Герман постарался утешить невесту как мог, обнял ее, поцеловал и наконец сунул ей под нос ветку мимозы. Последнее даже вызвало у Беттины улыбку, правда, весьма озабоченную.
— Как мы отсюда выберемся?
Им повезло: вдали появилась машина, при приближении оказавшаяся такси. Перед катакомбами машина остановилась, и из нее вышли четыре монахини.
— Я заплачу, — сказала Беттина, залезая на заднее сиденье.
— Плати, если хочешь, — великодушно согласился Герман.
Глава четвертая. Последний римлянин
Как плохо сконструирован человек, подумал Муссолини, спрыгнув с Фру-Фру. Чего ради он должен все время есть, почему бы ему не жить одним воздухом да водой? А если уж никак, ну никак не обойтись без еды, почему тогда нельзя было соорудить его пищеварительный тракт из более прочного материала? Смехотворно называть столь бездарное произведение, как человеческий организм, достижением высшей силы — это был ее провал. «Садитесь, Бог. Оценка — неудовлетворительно. Вас оставляют после уроков и на второй год. Если это не понравится вашему отцу, он может забрать вас из школы». Муссолини гомерически рассмеялся, представляя, как Господа Бога с позором выгоняют из Вселенной. Вот был бы удар для старика Пия!
Все еще в хорошем настроении он перепоручил коня Бруно, дабы сын повел того в конюшню, сам же вошел в дом. Лестница виллы Торлония трещала под его сапогами, когда он размашистыми шагами поднимался на второй этаж. Ракеле и Витторио уже сидели за столом, Романо еще спал. Подумав о своих детях, Муссолини почувствовал удовлетворение — он, сын кузнеца, справился со своей работой лучше господа Бога, мальчики были молодцами, девочки — красавицами, особенно Эдда.
— Что тебя веселит? — спросила Ракеле, ставя перед ним бульонницу.
— Галеаццо вчера сказал, что Стараче хочет переименовать Монблан в Monte Mussolini. Не смешно ли? — сымпровизировал Муссолини — он не хотел посвящать жену в свои богохульские мысли, она бы их не одобрила.
— Не переусердствуют ли? — засомневалась Ракеле. — Уже это новое времяисчисление многим не нравится, жена садовника вчера возмущалась, как можно так поступать с Иисусом, разве мало того, что его распяли?

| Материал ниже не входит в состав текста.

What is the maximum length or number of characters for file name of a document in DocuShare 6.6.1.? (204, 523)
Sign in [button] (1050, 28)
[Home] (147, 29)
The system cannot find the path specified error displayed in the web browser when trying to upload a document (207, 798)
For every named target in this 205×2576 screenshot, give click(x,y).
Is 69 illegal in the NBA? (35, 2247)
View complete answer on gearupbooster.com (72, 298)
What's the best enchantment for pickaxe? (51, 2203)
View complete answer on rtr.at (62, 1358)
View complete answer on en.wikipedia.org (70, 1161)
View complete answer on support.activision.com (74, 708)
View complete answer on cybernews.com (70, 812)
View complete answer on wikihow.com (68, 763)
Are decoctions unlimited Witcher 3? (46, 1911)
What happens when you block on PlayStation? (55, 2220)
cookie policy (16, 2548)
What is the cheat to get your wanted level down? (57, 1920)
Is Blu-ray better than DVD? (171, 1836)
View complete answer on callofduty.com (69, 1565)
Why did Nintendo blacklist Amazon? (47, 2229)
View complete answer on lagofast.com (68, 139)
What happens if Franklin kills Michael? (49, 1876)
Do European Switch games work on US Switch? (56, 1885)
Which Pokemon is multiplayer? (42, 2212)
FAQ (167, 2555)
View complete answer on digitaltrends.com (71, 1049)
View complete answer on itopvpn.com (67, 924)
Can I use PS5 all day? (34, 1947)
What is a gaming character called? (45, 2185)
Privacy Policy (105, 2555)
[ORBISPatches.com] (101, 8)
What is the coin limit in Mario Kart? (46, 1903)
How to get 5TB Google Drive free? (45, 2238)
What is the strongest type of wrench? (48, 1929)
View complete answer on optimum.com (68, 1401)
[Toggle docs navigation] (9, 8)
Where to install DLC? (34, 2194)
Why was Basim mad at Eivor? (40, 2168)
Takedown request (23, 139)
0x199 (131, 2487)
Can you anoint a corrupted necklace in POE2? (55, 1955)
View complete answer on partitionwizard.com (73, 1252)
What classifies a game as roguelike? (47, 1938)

— У каждого нормального народа свой календарь, — объяснил Муссолини добродушно, — у евреев, у китайцев, даже у турков. Чем мы, итальянцы, хуже? Мы начали новую эру, и нам надо эту эру как-то обозначить.
— Да, но люди привыкли, — беспомощно возразила Ракеле. — Еще смеяться будут…
— Кто будет смеяться? Camicie nere? Popolo di Roma. Да они были бы счастливы, если бы Лондон переименовали в Сан-Бенито, а Париж…
Он не сумел придумать сразу новое название для Парижа, но ему пришел на помощь Витторио.
— …в Сан-Муссолино.
— Браво, Витторио! — захохотал «Муссолино» и вытащил из кармана секундомер. — Silenzio! Отец начинает завтракать.
Витторио и подоспевший Бруно застыли, Ракеле печально улыбнулась — все знали, какие мучения доставляет ему каждая трапеза или, вернее, то, что за ней последует. Разве это жизнь — ни тебе прошютто и салями, ни моцареллы и горгонзолы, не говоря уже о джелато и тирамису, только бульон с пастой, немного овощей и фруктов — все. Но выказывать ничего было нельзя, мальчики должны учиться на его примере тому, как себя ведет настоящий римлянин, как он терпит боль, с улыбкой на устах — вот для чего затеян весь этот театр.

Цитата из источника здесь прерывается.